Collected data:
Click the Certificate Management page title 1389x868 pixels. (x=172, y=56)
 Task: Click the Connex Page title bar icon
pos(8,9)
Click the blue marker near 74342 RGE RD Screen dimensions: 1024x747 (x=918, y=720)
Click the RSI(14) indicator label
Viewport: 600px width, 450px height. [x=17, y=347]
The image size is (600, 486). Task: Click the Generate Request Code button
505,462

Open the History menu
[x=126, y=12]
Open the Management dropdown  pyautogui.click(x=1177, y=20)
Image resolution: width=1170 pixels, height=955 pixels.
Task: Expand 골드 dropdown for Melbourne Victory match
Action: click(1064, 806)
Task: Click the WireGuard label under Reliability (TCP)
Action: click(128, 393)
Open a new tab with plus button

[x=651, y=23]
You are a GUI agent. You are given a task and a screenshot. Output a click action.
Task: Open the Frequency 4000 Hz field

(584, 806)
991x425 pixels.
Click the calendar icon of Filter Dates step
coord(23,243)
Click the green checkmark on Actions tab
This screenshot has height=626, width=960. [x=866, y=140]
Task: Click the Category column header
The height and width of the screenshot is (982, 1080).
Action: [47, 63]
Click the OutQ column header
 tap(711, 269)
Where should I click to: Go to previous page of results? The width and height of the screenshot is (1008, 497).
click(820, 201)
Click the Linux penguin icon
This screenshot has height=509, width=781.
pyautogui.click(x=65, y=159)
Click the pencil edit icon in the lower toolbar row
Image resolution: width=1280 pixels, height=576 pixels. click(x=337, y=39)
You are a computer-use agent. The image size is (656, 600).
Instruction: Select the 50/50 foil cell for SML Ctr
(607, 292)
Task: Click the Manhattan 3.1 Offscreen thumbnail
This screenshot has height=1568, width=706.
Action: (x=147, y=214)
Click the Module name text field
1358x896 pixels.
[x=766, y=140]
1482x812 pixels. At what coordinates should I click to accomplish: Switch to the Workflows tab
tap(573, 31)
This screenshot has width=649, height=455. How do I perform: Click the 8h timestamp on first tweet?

WHAT THE TASK ASKS:
Write out the entries above verbatim, starting at the first line and ending with the line that contains "[x=651, y=23]", including both of those lines.

ANSWER TO THIS TASK:
Click the Certificate Management page title 1389x868 pixels. (x=172, y=56)
 Task: Click the Connex Page title bar icon
pos(8,9)
Click the blue marker near 74342 RGE RD Screen dimensions: 1024x747 (x=918, y=720)
Click the RSI(14) indicator label
Viewport: 600px width, 450px height. [x=17, y=347]
The image size is (600, 486). Task: Click the Generate Request Code button
505,462

Open the History menu
[x=126, y=12]
Open the Management dropdown  pyautogui.click(x=1177, y=20)
Image resolution: width=1170 pixels, height=955 pixels.
Task: Expand 골드 dropdown for Melbourne Victory match
Action: click(1064, 806)
Task: Click the WireGuard label under Reliability (TCP)
Action: click(128, 393)
Open a new tab with plus button

[x=651, y=23]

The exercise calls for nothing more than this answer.